Tadinya, saya berpikir informasi ini hanya sekedar hoax. Namun, setelah mendengar langsung cerita dari beberapa mahasiswi yang pernah didekati oknum dosen tersebut, saya jadi mengeryitkan dahi. Bahkan belakangan terungkap, korban flirting si oknum dosen ini rupanya tidak sedikit. Rata-rata merupakan mahasiswi primadona di kelasnya.

Bahkan pernah suatu ketika si oknum dosen tersebut mengatakan jika dirinya rela menceraikan istri dan meninggalkan anak-anaknya asalkan si mahasiswi bersedia menikah dengannya.

Pernah kasus si oknum dosen ini dilaporkan ke pihak Dekan Fakultas oleh salah satu mahasiswi yang merasa menjadi korban. Bahkan mahasiswi tersebut mengaku trauma untuk mengikuti kelas yang dipegang oleh si oknum tersebut. Namun, pihak fakultas mengaku tidak bisa berbuat banyak. Selain karena gelar akademik si oknum dosen jauh lebih tinggi, jabatan oknum dosen tersebut berada di bawah langsung kewenangan rektor. Satu-satunya jalur yang bisa ditempuh oleh pihak kampus yakni dengan mencabut kewenangan untuk mengajar di fakultas tersebut.

Ironisnya, korban oknum dosen ini tidak saja di satu fakultas, tapi juga ke beberapa fakultas lain. Walaupun rumor tentang oknum dosen ini sudah tersebar luas di kalangan mahasiswa dan dosen, nyatanya sampai kini masih bebas beraktivitas dengan menyandangnya gelarnya sosok akademisi.
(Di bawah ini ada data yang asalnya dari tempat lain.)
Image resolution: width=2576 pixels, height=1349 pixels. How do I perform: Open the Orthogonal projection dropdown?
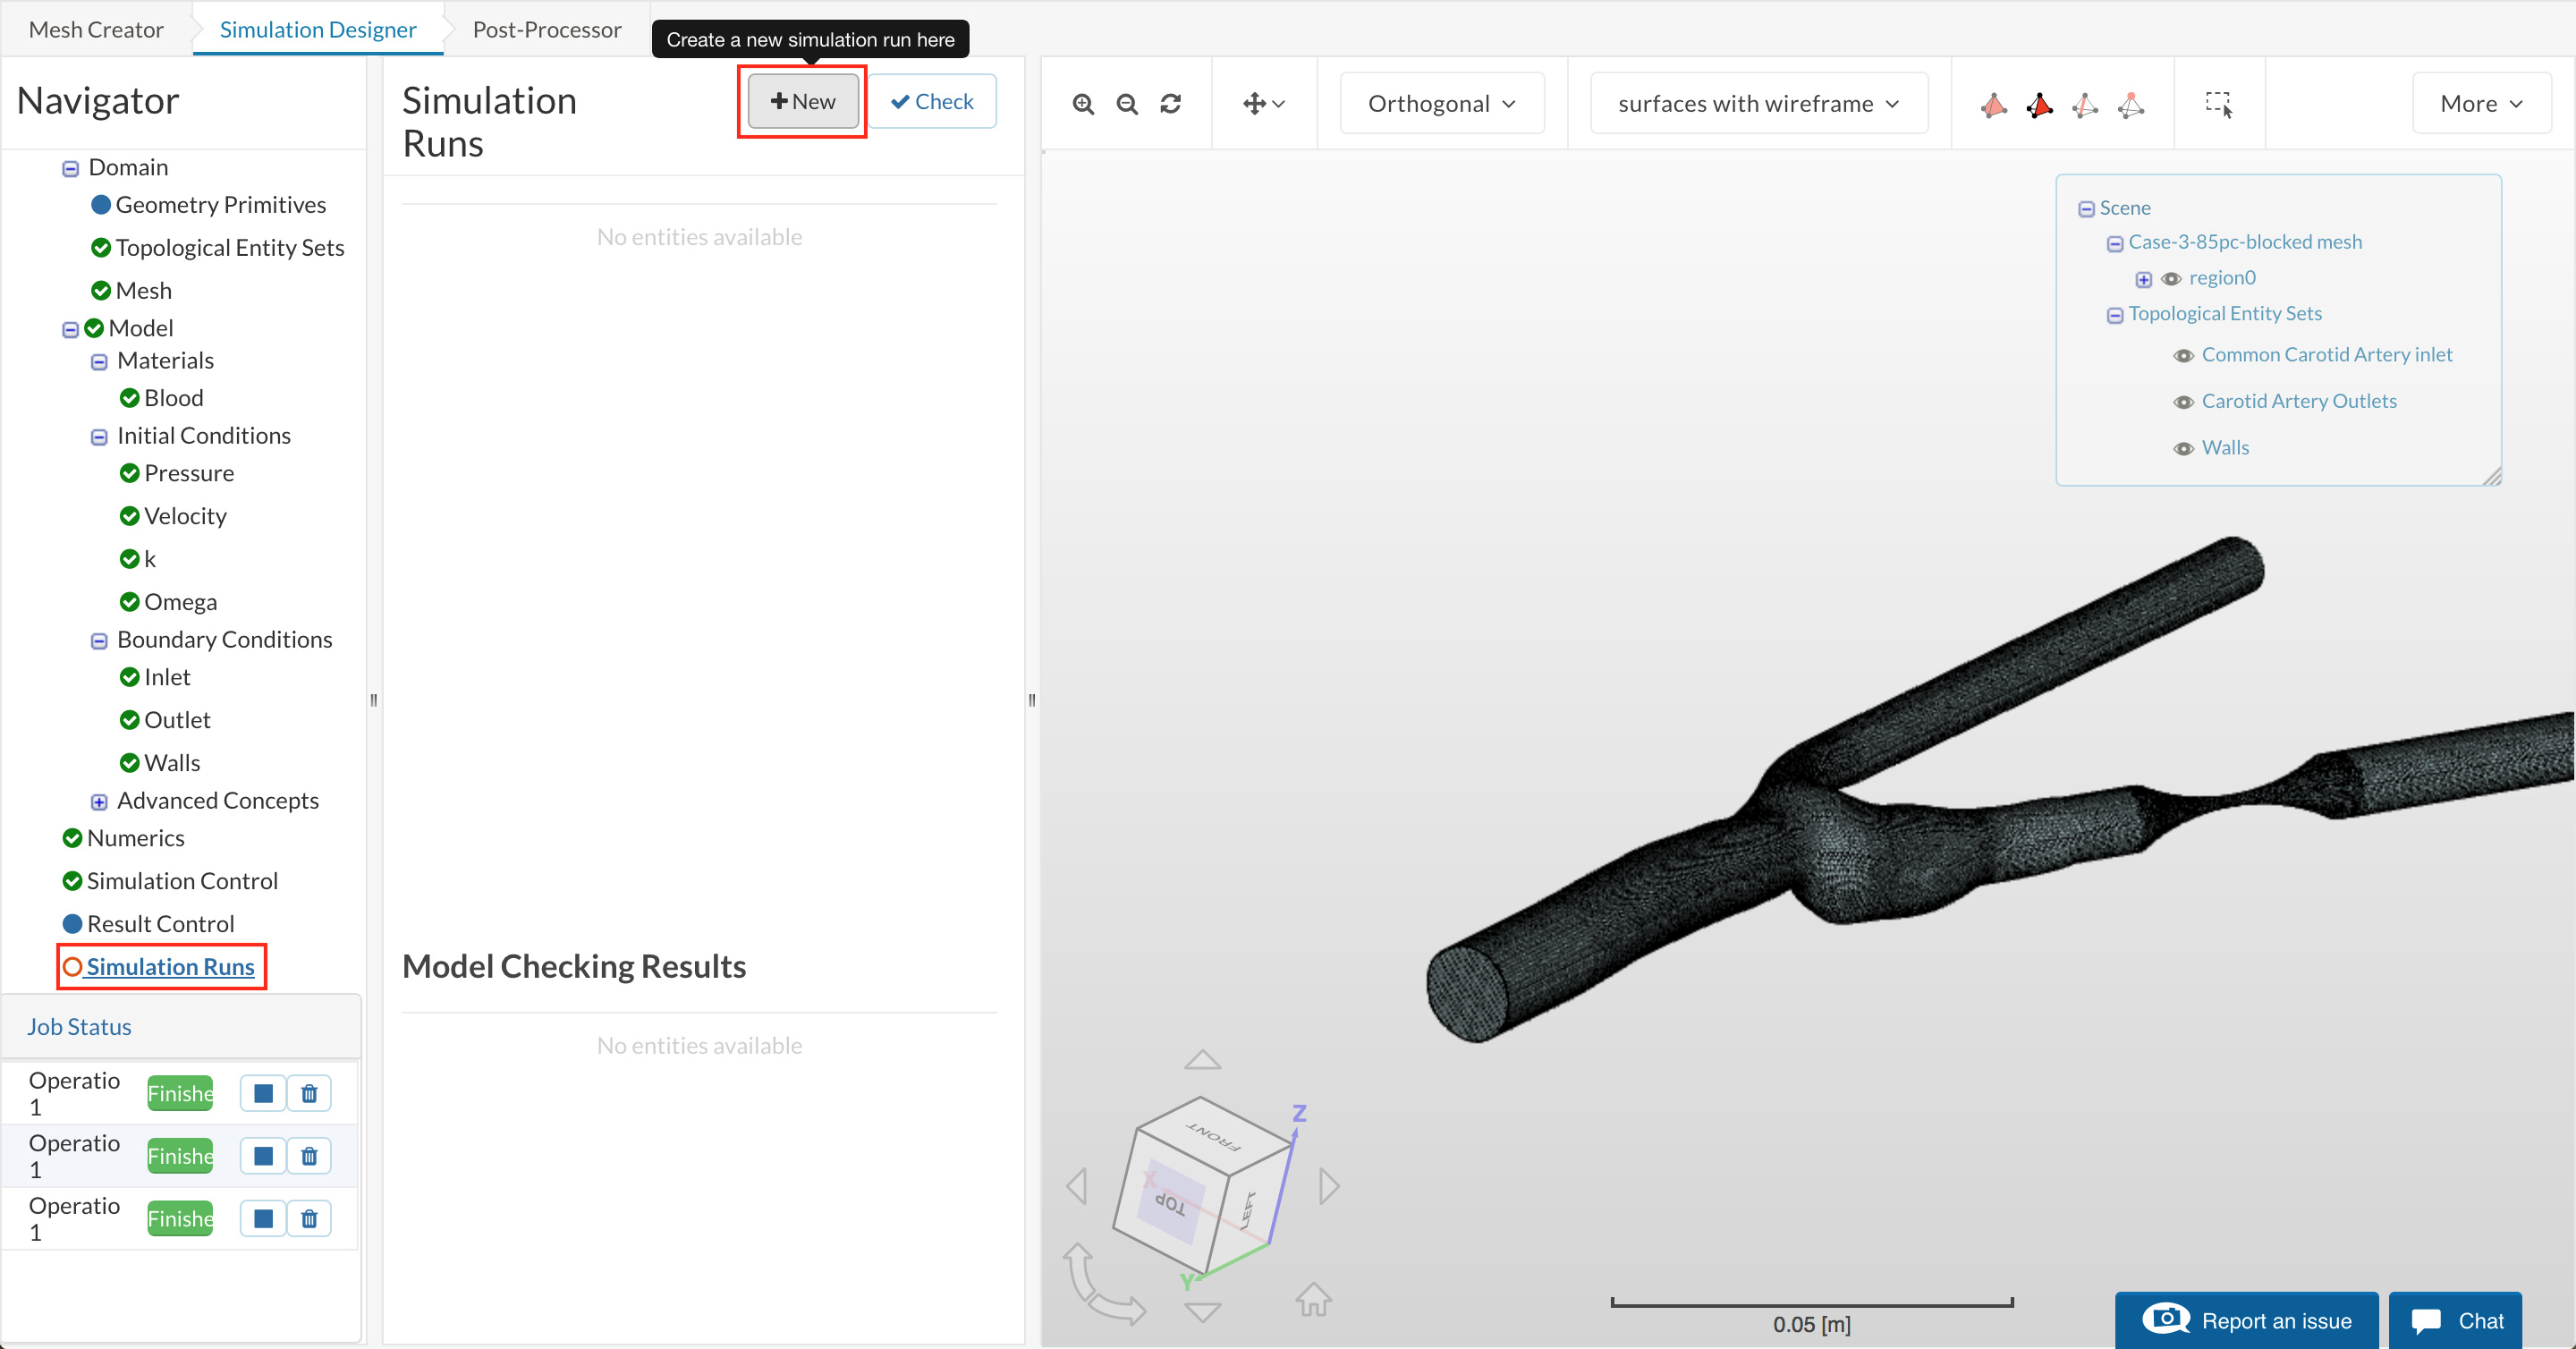(x=1441, y=104)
Selain Universitas Wakwaw yang jauh di pelosok kampung ini, kasus-kasus serupa juga pernah terjadi bahkan di kampus bergengsi sekalipun. Dengan membaca fenomena ini, cukup miris memang. Sebab dunia pendidikan yang harusnya menyenangkan justru kadang menjadi petaka oleh oknum yang tak bertanggung jawab.

Kasus mahasiswi Unsri ini, barangkali hanya satu dari sekian banyak peristiwa yang tak terungkap ke media. Selain perasaan malu, butuh mental baja bagi korban untuk berani speak up ke publik. Sebab realita yang sering terjadi di “Negeri Konoha”, korban yang seharusnya mendapat perlindungan dan keadilan yang layak, justru didiskriminasi dan diperlakukan layaknya seorang tersangka.